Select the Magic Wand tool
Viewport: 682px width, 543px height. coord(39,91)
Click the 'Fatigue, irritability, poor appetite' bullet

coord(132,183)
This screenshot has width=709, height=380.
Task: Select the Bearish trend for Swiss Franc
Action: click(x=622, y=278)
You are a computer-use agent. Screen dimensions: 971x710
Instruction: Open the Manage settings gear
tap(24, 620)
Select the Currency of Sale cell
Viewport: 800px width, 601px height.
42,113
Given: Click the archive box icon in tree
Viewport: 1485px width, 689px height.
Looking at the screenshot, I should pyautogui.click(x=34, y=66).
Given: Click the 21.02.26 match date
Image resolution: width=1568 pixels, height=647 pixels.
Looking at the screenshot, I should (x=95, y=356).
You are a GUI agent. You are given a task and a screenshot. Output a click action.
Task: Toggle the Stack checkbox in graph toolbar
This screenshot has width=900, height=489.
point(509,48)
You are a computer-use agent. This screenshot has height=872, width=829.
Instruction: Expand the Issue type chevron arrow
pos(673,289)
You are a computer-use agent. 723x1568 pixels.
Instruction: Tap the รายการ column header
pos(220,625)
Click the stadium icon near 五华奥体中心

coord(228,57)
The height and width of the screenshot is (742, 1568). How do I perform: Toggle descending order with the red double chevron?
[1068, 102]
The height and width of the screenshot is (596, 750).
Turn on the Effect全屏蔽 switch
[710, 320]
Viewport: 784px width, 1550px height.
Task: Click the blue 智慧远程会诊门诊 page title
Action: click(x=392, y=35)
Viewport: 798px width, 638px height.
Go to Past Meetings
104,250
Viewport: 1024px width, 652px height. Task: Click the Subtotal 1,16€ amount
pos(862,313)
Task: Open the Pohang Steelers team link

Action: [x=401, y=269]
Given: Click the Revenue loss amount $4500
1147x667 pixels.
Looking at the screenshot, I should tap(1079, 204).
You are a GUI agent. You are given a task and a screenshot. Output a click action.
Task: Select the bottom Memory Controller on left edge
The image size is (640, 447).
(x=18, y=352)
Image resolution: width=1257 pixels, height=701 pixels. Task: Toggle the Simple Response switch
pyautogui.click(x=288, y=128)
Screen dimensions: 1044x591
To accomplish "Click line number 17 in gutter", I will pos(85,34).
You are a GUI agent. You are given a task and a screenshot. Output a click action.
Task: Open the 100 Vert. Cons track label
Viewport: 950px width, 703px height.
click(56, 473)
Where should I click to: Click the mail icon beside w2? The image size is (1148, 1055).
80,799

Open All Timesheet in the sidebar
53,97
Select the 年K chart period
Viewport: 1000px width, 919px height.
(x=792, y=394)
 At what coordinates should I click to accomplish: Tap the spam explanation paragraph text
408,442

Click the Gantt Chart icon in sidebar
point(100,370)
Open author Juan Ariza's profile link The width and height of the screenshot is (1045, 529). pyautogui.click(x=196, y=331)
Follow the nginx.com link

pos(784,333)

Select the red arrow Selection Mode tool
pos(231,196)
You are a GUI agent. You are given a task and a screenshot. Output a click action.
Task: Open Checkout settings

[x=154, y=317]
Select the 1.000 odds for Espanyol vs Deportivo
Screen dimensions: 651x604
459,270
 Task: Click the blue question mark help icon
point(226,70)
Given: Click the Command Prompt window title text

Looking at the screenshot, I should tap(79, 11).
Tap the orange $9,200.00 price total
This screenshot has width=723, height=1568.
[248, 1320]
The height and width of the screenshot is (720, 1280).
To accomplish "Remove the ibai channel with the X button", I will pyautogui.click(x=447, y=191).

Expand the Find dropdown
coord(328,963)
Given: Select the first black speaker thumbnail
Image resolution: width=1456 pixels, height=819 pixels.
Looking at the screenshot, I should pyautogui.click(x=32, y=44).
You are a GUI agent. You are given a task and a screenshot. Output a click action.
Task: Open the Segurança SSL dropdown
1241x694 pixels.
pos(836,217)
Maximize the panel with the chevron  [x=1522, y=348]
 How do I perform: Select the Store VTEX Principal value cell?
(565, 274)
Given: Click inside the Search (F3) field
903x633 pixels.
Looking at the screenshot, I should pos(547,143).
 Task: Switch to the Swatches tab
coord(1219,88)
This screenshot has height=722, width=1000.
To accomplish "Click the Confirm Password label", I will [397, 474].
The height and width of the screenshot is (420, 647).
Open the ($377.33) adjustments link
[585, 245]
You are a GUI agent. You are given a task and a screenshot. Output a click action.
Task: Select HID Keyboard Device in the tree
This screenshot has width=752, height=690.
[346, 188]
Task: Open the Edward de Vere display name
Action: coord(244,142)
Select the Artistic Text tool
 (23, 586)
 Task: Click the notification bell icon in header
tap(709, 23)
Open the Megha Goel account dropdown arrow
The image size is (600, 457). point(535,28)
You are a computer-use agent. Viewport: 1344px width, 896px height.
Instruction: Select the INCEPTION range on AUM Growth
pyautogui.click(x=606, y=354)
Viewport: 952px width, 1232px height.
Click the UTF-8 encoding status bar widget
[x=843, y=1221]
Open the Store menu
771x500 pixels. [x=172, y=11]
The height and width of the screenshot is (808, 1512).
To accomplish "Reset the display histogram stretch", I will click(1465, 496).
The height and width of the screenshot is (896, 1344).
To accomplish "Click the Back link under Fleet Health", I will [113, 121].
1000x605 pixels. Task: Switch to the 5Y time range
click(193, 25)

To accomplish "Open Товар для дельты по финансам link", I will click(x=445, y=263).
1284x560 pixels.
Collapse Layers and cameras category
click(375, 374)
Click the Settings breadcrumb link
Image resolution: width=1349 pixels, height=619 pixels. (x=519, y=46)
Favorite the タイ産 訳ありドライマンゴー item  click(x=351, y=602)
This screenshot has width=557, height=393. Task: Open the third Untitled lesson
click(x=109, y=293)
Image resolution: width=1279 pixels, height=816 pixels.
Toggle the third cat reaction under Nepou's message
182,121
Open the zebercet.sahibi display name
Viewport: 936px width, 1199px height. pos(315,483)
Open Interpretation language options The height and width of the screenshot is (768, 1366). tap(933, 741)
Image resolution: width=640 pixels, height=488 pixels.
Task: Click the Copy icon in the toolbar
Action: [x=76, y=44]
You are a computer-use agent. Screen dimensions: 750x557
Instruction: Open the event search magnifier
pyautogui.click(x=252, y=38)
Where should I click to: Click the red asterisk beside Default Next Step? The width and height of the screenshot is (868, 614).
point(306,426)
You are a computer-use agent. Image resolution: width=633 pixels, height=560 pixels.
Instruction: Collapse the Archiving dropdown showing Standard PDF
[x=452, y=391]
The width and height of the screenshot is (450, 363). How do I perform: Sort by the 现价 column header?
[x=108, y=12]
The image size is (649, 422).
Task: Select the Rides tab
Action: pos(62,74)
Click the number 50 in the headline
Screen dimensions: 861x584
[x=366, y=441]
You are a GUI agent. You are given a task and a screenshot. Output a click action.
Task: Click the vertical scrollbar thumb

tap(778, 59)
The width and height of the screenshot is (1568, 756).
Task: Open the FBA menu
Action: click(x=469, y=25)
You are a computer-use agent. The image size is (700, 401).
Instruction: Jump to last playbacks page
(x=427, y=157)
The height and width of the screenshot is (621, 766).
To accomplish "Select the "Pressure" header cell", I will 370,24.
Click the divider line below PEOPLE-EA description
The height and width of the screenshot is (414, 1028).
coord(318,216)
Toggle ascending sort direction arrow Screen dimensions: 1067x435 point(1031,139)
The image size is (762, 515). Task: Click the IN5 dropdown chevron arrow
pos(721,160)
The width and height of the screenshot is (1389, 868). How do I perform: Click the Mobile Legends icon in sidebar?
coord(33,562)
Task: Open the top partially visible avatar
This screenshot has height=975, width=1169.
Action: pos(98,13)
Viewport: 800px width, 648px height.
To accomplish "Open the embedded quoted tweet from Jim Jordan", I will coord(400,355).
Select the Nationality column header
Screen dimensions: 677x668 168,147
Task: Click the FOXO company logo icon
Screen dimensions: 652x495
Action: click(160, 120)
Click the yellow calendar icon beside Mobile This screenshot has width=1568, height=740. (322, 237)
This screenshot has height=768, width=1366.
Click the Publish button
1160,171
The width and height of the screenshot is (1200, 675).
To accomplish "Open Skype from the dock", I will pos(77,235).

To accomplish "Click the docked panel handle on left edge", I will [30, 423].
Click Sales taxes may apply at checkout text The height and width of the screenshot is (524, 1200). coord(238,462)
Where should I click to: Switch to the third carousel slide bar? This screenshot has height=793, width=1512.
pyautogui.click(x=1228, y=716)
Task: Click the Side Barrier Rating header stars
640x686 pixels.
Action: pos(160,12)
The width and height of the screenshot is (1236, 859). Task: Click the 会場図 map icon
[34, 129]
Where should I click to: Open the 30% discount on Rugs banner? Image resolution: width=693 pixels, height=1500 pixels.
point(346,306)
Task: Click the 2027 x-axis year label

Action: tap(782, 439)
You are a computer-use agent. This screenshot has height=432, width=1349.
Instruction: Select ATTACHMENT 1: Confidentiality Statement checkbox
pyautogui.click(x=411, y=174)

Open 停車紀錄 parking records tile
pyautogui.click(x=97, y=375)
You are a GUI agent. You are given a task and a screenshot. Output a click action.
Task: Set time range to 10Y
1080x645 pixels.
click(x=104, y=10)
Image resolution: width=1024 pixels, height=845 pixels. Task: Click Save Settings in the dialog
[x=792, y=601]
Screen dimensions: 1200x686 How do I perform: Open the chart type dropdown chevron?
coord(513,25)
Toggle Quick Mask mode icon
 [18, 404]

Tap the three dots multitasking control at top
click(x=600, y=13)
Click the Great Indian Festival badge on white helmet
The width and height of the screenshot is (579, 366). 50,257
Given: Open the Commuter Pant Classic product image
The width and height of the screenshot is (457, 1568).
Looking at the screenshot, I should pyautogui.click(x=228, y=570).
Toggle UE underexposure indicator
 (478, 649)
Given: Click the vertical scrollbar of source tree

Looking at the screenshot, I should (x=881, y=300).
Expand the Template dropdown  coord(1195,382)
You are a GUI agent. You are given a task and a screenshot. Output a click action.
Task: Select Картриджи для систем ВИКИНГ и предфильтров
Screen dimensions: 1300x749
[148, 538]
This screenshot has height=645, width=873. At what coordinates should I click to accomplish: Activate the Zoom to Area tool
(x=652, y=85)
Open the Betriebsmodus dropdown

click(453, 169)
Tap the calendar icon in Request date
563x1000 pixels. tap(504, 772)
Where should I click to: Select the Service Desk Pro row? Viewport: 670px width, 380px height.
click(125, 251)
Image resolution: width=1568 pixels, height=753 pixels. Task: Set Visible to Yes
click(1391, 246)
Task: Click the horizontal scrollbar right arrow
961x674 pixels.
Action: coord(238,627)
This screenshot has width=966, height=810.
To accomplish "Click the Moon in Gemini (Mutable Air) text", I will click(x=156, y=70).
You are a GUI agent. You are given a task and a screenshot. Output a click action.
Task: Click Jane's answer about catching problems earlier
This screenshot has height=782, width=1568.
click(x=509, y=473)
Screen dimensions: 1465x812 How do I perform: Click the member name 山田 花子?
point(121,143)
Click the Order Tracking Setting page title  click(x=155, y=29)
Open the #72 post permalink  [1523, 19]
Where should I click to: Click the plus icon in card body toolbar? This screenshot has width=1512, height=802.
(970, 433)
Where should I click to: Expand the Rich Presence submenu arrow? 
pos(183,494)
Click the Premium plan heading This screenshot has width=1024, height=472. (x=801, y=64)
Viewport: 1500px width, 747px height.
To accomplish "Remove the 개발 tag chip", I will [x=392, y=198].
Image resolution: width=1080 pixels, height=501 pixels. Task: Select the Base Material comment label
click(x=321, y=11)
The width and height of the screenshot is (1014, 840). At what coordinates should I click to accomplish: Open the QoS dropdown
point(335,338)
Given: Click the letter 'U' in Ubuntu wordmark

— PROMPT —
Copy out all the lines of the records that include "edge".

— ANSWER TO THIS EXERCISE —
Task: Select the bottom Memory Controller on left edge
To accomplish "Click the docked panel handle on left edge", I will [30, 423].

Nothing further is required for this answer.